After said patch, gdb_test no longer distinguishes
no-message-specified vs empty-message, so tests that previously would
be silent on PASS, now started emitting PASS messages based on
COMMAND. This in turn introduced a number of PATH/DUPLICATE
violations in the testsuite.
This commit fixes all the regressions I could see.
This patch uses the new -nopass feature introduced in the previous
commit, but tries to avoid it if possible. Most of the patch fixes
DUPLICATE issues the usual way, of using with_test_prefix or explicit
unique messages.
See previous commit's log for more info.
In addition to looking for DUPLICATEs, I also looked for cases where
we would now end up with an empty message in gdb.sum, due to a
gdb_test being passed both no message and empty command. E.g., this
in gdb.ada/bp_reset.exp:
gdb_run_cmd
gdb_test "" "Breakpoint $decimal, foo\\.nested_sub \\(\\).*"

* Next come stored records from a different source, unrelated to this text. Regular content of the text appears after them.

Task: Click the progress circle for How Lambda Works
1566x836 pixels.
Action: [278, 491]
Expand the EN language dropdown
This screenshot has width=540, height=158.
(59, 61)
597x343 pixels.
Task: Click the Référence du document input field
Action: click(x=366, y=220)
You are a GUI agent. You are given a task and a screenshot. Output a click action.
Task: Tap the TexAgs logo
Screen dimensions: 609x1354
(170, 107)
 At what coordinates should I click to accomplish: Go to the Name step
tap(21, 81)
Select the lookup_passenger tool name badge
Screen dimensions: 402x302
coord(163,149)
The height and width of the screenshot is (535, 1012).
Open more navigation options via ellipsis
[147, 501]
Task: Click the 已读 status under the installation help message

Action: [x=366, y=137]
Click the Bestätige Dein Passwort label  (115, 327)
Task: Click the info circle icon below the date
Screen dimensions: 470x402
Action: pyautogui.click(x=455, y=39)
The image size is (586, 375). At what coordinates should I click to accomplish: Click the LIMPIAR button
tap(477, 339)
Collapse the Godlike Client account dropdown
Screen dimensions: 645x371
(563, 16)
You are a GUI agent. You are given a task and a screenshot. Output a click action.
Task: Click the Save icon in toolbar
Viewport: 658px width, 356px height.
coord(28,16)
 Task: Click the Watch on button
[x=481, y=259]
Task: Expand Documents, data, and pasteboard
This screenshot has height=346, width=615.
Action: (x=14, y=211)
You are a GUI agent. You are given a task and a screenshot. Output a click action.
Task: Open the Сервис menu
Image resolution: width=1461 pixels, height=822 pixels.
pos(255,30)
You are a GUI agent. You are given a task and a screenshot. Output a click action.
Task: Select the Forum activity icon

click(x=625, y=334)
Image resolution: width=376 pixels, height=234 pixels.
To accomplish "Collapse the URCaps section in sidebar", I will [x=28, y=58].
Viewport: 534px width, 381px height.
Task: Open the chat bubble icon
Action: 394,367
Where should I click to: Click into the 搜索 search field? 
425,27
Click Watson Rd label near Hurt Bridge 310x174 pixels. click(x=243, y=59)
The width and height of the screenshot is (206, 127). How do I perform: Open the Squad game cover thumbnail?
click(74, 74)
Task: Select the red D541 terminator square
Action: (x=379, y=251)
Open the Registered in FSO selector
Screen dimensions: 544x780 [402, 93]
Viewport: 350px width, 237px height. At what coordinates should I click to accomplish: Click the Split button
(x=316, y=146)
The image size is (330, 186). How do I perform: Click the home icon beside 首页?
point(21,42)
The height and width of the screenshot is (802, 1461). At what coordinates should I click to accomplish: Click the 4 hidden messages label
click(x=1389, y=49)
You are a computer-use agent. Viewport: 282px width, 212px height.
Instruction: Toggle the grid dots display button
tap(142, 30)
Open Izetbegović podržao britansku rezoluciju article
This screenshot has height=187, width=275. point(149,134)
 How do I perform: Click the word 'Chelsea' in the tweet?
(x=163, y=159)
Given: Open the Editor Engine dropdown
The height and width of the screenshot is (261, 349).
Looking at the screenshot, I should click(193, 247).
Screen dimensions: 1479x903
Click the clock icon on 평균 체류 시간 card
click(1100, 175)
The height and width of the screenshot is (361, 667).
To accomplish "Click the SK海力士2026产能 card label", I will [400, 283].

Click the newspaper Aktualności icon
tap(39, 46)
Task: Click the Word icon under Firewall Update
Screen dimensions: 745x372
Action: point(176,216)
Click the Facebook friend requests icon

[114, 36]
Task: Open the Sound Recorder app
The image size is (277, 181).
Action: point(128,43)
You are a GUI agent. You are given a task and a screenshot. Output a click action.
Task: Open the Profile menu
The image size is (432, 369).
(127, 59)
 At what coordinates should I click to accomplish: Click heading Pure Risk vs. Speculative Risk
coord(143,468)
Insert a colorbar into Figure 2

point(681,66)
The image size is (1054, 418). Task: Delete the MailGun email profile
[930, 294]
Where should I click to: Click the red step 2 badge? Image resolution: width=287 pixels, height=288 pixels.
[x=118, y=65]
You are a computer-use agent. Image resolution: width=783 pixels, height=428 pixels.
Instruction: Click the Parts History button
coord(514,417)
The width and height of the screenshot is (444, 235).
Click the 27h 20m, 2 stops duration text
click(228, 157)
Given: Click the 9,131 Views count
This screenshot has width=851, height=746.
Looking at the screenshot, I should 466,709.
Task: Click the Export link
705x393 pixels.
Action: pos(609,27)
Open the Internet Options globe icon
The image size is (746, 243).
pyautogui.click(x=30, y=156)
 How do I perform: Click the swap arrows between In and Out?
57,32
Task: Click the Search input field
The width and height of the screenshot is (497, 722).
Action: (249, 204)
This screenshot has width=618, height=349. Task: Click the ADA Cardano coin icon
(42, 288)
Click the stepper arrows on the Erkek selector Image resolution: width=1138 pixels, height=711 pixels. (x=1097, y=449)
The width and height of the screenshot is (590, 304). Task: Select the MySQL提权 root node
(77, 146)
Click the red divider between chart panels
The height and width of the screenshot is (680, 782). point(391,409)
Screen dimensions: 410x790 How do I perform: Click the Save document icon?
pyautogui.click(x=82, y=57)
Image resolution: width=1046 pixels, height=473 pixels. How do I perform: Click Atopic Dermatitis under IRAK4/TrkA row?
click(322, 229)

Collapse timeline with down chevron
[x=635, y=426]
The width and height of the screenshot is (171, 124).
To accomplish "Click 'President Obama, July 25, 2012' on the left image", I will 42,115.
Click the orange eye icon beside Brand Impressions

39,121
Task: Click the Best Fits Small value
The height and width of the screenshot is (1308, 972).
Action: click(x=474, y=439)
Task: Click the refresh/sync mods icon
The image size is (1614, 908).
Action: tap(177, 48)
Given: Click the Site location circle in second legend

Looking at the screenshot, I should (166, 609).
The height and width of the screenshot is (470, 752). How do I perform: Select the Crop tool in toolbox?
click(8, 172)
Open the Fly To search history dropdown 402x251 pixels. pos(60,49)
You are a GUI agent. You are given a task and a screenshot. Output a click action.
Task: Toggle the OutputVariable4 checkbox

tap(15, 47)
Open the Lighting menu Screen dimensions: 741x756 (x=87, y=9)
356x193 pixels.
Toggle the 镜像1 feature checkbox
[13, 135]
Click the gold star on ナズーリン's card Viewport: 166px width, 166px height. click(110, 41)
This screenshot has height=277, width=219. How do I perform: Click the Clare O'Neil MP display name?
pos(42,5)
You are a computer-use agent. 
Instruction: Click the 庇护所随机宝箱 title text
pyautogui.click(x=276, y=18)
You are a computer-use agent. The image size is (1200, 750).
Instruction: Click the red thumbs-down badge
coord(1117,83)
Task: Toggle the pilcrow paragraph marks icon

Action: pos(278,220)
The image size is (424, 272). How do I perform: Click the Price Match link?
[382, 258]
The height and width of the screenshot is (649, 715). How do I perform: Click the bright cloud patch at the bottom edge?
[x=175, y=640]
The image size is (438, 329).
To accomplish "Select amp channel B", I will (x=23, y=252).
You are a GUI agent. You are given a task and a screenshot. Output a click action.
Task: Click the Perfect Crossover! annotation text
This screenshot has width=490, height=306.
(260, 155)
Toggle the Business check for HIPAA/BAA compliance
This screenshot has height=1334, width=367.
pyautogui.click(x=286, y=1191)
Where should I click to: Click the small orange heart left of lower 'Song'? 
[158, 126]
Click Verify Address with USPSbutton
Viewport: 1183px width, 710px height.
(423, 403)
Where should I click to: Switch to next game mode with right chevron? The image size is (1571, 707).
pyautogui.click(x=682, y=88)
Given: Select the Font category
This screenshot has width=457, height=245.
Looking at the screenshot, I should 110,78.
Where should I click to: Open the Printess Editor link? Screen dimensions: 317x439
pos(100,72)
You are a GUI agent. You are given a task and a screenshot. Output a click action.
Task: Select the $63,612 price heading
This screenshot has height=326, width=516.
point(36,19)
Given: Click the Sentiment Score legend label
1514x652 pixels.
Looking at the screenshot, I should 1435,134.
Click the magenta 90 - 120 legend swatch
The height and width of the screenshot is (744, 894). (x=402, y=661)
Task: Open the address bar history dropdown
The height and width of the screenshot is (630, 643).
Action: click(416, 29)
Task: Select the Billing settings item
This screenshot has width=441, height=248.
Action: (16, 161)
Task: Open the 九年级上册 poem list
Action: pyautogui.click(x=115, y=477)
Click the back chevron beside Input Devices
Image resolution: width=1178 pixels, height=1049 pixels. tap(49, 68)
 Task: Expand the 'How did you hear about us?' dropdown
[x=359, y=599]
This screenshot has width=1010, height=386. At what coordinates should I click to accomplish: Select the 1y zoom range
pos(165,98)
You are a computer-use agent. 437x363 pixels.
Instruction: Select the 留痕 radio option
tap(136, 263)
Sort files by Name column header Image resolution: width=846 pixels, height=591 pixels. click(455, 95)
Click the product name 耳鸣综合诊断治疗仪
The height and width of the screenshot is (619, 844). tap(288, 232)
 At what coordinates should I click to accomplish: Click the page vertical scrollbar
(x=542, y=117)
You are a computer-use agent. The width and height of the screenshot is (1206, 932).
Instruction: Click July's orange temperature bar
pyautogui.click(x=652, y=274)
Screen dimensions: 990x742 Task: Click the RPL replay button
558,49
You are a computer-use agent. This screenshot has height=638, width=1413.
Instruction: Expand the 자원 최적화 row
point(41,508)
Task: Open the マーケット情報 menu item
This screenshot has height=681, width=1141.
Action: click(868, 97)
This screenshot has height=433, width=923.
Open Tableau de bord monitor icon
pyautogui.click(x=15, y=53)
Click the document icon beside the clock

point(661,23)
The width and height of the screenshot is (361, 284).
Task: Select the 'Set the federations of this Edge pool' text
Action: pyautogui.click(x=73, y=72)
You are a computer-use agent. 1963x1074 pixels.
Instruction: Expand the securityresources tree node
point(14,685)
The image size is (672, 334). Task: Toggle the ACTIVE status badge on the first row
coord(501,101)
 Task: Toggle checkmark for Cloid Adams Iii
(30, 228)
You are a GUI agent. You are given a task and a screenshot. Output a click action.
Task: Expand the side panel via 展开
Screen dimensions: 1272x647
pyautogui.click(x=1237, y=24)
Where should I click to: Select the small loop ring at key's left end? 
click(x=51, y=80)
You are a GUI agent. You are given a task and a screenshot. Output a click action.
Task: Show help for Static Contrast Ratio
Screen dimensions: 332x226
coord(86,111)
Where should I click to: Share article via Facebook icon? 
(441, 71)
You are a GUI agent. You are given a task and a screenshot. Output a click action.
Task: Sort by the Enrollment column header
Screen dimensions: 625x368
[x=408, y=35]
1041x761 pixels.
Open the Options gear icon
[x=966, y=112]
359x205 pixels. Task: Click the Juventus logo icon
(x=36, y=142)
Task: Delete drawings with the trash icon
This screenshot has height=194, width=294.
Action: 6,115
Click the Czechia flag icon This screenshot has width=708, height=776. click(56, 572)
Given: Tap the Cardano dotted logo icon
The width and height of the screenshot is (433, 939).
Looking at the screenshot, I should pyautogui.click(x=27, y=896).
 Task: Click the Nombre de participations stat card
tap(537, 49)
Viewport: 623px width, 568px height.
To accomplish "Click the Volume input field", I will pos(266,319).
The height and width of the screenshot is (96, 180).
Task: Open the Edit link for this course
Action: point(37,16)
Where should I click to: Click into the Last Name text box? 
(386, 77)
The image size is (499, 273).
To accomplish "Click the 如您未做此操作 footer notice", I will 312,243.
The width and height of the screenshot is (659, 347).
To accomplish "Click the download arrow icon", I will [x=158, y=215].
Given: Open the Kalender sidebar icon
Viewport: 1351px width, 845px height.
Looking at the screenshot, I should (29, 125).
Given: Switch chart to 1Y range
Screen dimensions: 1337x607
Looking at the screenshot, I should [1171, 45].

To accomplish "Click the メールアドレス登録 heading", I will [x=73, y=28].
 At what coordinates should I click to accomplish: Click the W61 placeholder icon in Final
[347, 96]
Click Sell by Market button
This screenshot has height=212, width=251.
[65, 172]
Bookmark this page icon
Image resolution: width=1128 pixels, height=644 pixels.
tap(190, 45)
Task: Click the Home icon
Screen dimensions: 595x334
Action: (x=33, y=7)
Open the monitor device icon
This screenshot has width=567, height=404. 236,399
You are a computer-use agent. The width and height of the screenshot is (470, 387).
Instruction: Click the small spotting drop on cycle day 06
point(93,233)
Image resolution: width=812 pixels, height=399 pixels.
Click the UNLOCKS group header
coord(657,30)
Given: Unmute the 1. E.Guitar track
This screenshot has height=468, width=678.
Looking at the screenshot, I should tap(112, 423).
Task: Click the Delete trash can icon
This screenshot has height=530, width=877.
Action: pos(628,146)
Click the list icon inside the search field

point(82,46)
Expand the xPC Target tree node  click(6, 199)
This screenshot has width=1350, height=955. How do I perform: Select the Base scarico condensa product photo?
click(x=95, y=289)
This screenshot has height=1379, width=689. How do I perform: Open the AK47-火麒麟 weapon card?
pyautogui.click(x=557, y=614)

was resulting in this in gdb.sum:
PASS: gdb.ada/bp_reset.exp:
I fixed such cases by passing an explicit message. We may want to
make such cases error out.
Tested on x86_64 GNU/Linux, native and native-extended-gdbserver. I
see zero PATH cases now. I get zero DUPLICATEs with native testing
now. I still see some DUPLICATEs with native-extended-gdbserver, but
those were preexisting, unrelated to the gdb_test change.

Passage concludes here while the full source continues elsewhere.